Mixed media (gouache, water colour and ink) on Felix Schoeller True Rag Etching
427 X 630 mm (original artwork is framed in one-off arched frame with bronze plaque as per image)

Prints are on Felix Schoeller True Rag Etching 310 gsm
437 x 655mm (with added white border for square format)
Edition of 15
Hand-signed, dated and numbered

Named “Wildfire” at birth, born to a Chippewa mother and a Haitian father in 1844, Edmonia Lewis grew up helping produce and sell Native-American souvenirs to tourists. Both her parents died by the time she was nine, and Wildfire, along with her half-brother Samuel “Sunrise” Lewis, were reared by maternal aunts near Niagara Falls. Sunrise traveled west during the Gold Rush, and returned enriched; rich enough to finance his sister’s education – a rarity for a woman, even more so for a Black or Indigenous person of colour at the turn of the 19th century.

She advanced through secondary school and was accepted at Oberlin College – one of the first institutions of higher learning which admitted women and people of colour. Here, she adopted the name Mary Edmonia Lewis and began to study art. In 1862 Wildfire was suspected of poisoning two of her classmates – who survived the incident. No legal action was taken against her. However, news of the controversy spread through the town of Oberlin, and one night, while walking home, Wildfire was attacked by an angry white mob – who dragged her into a field, beat her up and left her for dead. This incident sparked investigation and Wildfire had to stand trial. The charges were dropped owing to a lack of evidence.

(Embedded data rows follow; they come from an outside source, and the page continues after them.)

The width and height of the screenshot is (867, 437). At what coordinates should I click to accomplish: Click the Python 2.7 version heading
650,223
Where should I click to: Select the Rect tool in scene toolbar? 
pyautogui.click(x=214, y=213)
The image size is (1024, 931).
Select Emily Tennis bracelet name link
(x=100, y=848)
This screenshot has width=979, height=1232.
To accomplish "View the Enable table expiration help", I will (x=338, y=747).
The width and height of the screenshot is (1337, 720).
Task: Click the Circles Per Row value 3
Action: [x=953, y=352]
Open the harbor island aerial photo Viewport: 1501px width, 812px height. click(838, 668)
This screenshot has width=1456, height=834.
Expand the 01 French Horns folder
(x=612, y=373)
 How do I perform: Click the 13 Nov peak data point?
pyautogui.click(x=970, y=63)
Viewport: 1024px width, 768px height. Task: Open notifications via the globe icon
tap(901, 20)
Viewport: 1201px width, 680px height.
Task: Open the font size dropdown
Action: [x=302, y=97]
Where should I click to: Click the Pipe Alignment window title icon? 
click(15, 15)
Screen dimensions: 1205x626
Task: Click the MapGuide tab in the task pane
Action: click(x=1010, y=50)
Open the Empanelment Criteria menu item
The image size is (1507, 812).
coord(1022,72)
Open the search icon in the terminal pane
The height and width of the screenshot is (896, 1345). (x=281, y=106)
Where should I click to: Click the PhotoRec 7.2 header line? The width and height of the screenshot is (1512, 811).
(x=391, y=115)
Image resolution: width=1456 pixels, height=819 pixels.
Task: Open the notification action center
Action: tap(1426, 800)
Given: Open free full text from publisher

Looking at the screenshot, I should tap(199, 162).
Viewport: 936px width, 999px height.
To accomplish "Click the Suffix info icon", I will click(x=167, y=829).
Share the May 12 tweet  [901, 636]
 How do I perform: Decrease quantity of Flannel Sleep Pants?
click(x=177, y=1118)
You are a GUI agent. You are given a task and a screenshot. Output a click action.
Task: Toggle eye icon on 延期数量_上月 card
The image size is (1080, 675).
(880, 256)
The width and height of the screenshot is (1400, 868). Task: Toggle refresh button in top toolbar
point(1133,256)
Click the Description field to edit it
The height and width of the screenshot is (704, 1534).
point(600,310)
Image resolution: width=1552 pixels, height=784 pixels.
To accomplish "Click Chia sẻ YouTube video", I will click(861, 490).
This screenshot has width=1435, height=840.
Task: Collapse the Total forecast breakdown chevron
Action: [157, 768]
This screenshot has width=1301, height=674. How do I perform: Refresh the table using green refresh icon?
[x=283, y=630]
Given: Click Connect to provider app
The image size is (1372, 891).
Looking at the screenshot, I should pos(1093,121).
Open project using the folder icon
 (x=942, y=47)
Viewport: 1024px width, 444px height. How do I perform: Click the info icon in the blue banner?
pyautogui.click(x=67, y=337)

After the scandal, Wildfire moved to Boston where she pursued a career as a sculptor – under the tutelage of Edward Augustus Bracket, a specialist of marble portrait busts. She finished her training and started creating sculptures of abolitionist heroes. Proceeds from the sales of these busts directly funded her move to Rome. Her 1865 passport states, “M. Edmonia Lewis is a Black girl sent by subscription to Italy having displayed great talents as a sculptor”. With support from the far more progressive art community in Rome, Wildfire began sculpting in marble, working in neoclassical style. Wildfire was well-known for physically carving her own work, whereas many other female sculptors at the time tasked native Italian sculptors to enlarge their wax and clay models for them, drawing criticism of male sculptors on the authenticity of their talents. With themes related to Black and Indigenous American people, Wildfire’s work sold for large sums of money, and she participated in many major exhibitions. A high point was her participation in the Centennial Exposition in Philadelphia, for which she created a 1.3 ton sculpture portraying Queen Cleopatra in the throes of death. The sculpture was met with mixed reviews, and ultimately didn’t sell. Eventually Wildfire’s career stagnated and she lost her fame. By 1901 she moved to London, where she died in 1907 of Bright’s disease.

For one hundred years her sculpture “The Death of Cleopatra” fell into obscurity – from storage it was sold to a racehorse owner during the second world war, who placed the piece on the grave of a well-loved horse called Cleopatra. Over time the racetrack turned into a golf course, a navy munitions site and a bulk mailing center. Boy scouts applied a fresh coat of paint to cover graffiti that had been sprawled all over it. Eventually a scholar of African-American art found the piece while working on a biography of Lewis, and the piece was ultimately donated to the Smithsonian American Art Museum in 1994 where it was restored to its former glory.